Can I made a pinhole from the lens cup of the 65mm lens, and shut via the lens? or is it not a real pinhole shooting?

Thank you,
Nir.
 
Hi,
Is it possible to do pinhole shooting with the Mamiya 7ii?

Can I made a pinhole from the lens cup of the 65mm lens, and shut via the lens? or is it not a real pinhole shooting?

Thank you,
Nir.

I have plans to convert a body cap for use in pinhole. I'm afraid the lens cup would sit too deep and vignette badly and I'm not sure how you'd attach it to the camera.
My plan is to cut a large hole in the center of the body cap and then glue a large washer or two to the back side of the cap. This will recess it a bit in to the body. The pinhole will go on film side of the washer.
I'll use a lens cap or something like that as a shutter.
 
One question, how would you advance it to the next frame when the Mamiya's original shutter is electronic in the lens? I don't think the body would allow the winder to be advanced without an electrical connection that tells it a frame has been shot.
 
Last edited:
One question, how would you advance it to the next frame when the Mamiya's original shutter is electronic in the lens?
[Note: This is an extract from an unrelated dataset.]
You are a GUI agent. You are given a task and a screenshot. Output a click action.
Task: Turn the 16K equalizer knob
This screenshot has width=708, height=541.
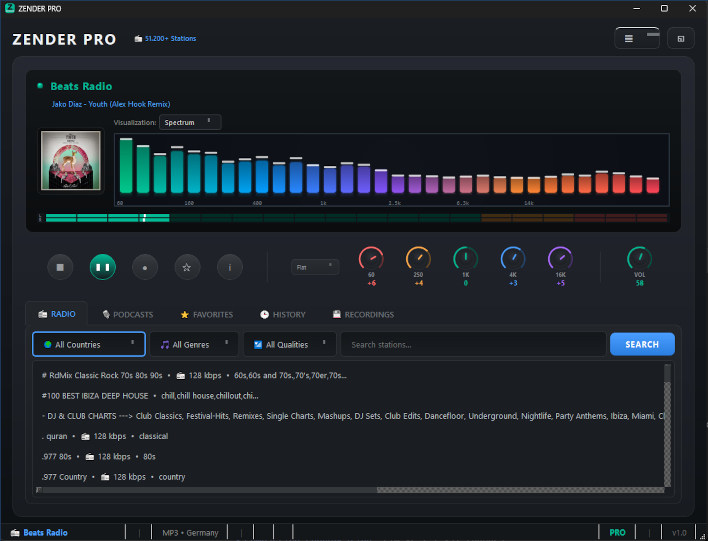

I don't think the body would allow the winder to be advanced without an electrical connection that tells it a frame has been shot.

Good question. I have no idea.
I'll have to try advancing the film with just the body cap on.
 
Hi,
Is it possible to do pinhole shooting with the Mamiya 7ii?

Technically, nearly any camera can be a pinhole camera. AE is to be avoided in general, as reciprocity breaks down in long exposures, and most in-built meters cannot compensate for that. A mechanical shutter or an electro-mechanical shutter that can be strictly controlled for lengthy exposures is best. For that matter, cap-in-hand works perfectly well for such lengthy exposures.

A rangefinder camera has no particular advantage over an SLR, or indeed, a box camera, since there is no focusing or setting exposure on a pinhole (except by the gross expedient of making the hole larger or smaller, or changing the sensitivity of the recording media).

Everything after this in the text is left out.